In 1922 he received his doctorate in physics. Fermi then taught at various institutions and studied with the world's leading physicists. In 1924 he became a lecturer at the University of Florence, and two years later he went to the University of Rome as a professor of theoretical physics. He made important discoveries involving the behavior of electrons in solids, electrical conductivity, electron emission, and thermoelectric effects.

"In 1928 he was married to his present wife, Laura. This apparently didn't slow him down, because in 1934 he developed a theory of radioactive beta-ray disintegration. He was awarded the Nobel Prize in physics in 1938." Sackville-West lowered the 3A. "What I'm trying to impress you with is that Enrico Fermi is a heavyweight."

"You've succeeded admirably," Crown replied. The prospect of meeting a Nobel laureate intrigued him.

"Mussolini began cracking down on the Jews and intellectuals in the late thirties. Fermi is a Catholic, but he found he couldn't carry on his research and teaching in the repressive atmosphere of fascist Italy. He fled in 1939 and accepted a post at Columbia University in New York. A while ago he came to Hyde Park."

"Where he is working on research similar to the Germans', research on the ultimate bomb," Crown guessed. His assignment was beginning to take shape.

"Yes. His research is too important to take the time to fly him to London to interview Hess. So Hess is coming here. Fermi will interview him, and then Hess will return to England. European Documentation Center personnel will also come to Hyde Park to assist Fermi. In fact, Peter Kohler, the assistant chief of the EDC, has been in Hyde Park for over a week preparing a safe house. Your job is to transport Hess from England, to ensure his safety while he is in Chicago, and to get Hess back to England. This must be done with unprecedented security. The Germans, and
everyone else for that matter, must not even have slight suspicions of Hess's travels.

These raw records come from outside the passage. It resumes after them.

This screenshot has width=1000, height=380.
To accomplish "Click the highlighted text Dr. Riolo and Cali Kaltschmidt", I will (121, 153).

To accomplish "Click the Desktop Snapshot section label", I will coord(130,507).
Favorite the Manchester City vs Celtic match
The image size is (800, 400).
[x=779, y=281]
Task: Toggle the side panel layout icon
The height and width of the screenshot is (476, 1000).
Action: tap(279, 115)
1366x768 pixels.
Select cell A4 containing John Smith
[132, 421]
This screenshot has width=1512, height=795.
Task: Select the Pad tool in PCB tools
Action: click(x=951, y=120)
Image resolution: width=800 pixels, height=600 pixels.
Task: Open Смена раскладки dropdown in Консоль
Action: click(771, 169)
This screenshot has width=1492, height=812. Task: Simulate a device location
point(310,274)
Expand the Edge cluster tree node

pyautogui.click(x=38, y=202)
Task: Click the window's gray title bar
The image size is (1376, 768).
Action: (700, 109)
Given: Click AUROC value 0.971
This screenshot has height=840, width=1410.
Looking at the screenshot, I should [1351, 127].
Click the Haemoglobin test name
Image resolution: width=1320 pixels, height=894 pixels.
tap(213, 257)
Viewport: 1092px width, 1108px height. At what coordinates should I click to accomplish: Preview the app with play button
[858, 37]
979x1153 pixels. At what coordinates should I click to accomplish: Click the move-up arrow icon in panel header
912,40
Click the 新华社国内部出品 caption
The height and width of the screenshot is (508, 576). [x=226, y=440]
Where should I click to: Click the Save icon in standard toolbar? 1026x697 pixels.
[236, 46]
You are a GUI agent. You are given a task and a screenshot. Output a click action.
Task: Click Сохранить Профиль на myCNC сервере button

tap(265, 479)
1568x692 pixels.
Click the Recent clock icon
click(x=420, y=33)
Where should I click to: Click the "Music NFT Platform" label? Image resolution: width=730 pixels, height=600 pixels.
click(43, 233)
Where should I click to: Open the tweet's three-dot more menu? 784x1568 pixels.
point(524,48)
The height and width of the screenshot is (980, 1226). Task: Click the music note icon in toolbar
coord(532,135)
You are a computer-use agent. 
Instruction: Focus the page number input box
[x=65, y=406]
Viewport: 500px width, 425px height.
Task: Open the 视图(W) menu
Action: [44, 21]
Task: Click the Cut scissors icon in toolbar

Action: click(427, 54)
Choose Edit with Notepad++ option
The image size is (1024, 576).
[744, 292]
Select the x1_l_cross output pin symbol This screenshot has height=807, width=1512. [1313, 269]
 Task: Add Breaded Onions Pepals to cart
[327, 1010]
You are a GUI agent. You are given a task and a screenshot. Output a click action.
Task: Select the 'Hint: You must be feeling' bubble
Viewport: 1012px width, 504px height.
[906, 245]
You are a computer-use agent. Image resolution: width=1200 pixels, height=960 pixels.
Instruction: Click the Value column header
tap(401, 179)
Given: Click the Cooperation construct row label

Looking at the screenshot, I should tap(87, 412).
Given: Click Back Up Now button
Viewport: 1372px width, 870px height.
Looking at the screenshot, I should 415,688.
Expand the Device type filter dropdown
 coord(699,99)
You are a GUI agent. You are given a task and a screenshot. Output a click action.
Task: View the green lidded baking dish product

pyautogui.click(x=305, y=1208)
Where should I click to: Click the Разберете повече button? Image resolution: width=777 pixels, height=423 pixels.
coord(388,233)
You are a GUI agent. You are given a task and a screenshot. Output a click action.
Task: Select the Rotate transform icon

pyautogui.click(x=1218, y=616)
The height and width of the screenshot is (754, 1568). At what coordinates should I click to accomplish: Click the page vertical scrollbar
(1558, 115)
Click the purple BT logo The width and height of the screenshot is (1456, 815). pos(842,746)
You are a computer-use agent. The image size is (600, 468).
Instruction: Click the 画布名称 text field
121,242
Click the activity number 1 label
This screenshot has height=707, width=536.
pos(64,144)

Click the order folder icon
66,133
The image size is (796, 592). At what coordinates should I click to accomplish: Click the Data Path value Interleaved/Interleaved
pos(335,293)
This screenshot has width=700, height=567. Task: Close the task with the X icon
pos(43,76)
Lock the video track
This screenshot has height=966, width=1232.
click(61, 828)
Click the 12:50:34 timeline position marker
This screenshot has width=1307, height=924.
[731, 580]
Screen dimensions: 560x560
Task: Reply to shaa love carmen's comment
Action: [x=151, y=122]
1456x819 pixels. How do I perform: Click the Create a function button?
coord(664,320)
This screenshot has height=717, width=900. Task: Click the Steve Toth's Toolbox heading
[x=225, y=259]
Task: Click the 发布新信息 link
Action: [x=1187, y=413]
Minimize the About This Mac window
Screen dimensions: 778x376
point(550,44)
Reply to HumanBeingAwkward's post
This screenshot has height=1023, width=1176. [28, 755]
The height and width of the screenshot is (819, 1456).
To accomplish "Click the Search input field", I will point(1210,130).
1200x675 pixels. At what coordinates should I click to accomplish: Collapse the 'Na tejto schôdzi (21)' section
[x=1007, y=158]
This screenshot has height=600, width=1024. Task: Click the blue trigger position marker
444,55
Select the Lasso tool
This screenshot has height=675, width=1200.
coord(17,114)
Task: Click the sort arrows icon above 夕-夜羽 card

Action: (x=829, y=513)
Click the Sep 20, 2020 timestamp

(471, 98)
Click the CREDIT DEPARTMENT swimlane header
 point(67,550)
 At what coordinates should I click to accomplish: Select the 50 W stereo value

"As you know," Sackville-West went on, cutting off the opportunity for questions, "Smithson here is in charge of mid-States antisabotage. He has the resources you need, like automobiles and the like. He'll cooperate in every way, and you're to call him if you need anything. You have one week to work with Peter Kohler to make your preparations for Hess's confinement in Hyde Park. Next Monday, we have transportation for you to London to pick up Hess. I've prepared a packet of further instructions, which you can read downstairs. They are not to leave the building."